Quand la grande distribution se sucre sur le dos du bio

Illustration

Illustration

Une étude visiblement à charge et avec une méthodologie assez floue...

Dans son nouveau numéro qui paraît ce jeudi 22 août, l'UFC-Que choisir dénonce ainsi les " marges excessives " sur 24 fruits et légumes bio. Plus encore que sur le conventionnel.

L'association a par ailleurs comparé les tarifs pratiqués dans 712 enseignes spécialisées dans le bio, ainsi que sur les sites de 3.350 grandes surfaces. À la fin de l'année, un consommateur amateur de bio aura ainsi déboursé 657 euros pour ses fruits et légumes, là où son voisin qui n'achète que des produits de l'agriculture conventionnelle aura payé 379 euros, soit 43% moins cher.

Les marges des distributeurs ne sont pas toutes les mêmes, cela dépend du produit. En effet, selon l'UFC-Que Choisir, les légumes les plus consommés, à savoir la pomme de terre, la tomate et la pomme, voient leurs marges brutes exploser. "La grande distribution, quand elle vend une pomme traditionnelle, va prendre près de 90 centimes de marge.
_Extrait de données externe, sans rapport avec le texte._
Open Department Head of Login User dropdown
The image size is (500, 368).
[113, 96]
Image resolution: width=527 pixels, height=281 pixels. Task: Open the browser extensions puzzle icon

Mais quand elle vend une pomme bio, elle en prend près de 2,20 euros", assure Alain Bazot, le président de l'UFC-Que Choisir. C'est donc plus du double et cela représente une surmarge d'1,30 euro au kilo. "Car si le taux de marge est désormais légèrement inférieur pour le bio, il ne faut pas s'y tromper: pour les consommateurs, ce qui compte n'est pas le taux de marge, mais bien le montant de marge dont ils doivent s'acquitter". Entre 2016 et 2018, la valeur des achats de produits biologiques a grimpé de 36%, selon l'Agence bio.

Les marges sont 75% plus élevées que sur les productions conventionnelles.

L'UFC-Que Choisir conseille aux consommateurs de s'approvisionner dans les magasins spécialisés, de plus en plus nombreux en France, où les prix des fruits et légumes sont moins élevés. "Il y a comme un consentement à payer plus", dénonce le président de l'UFC-Que-Choisir. Face aux différentes alertes sur les risques sanitaires des produits conventionnels, de plus en plus de Français se tournent vers les produits bio, ce qui augmente naturellement la valeur des ventes en grande distribution (part de marché en hausse de 45 à 49% sur la période).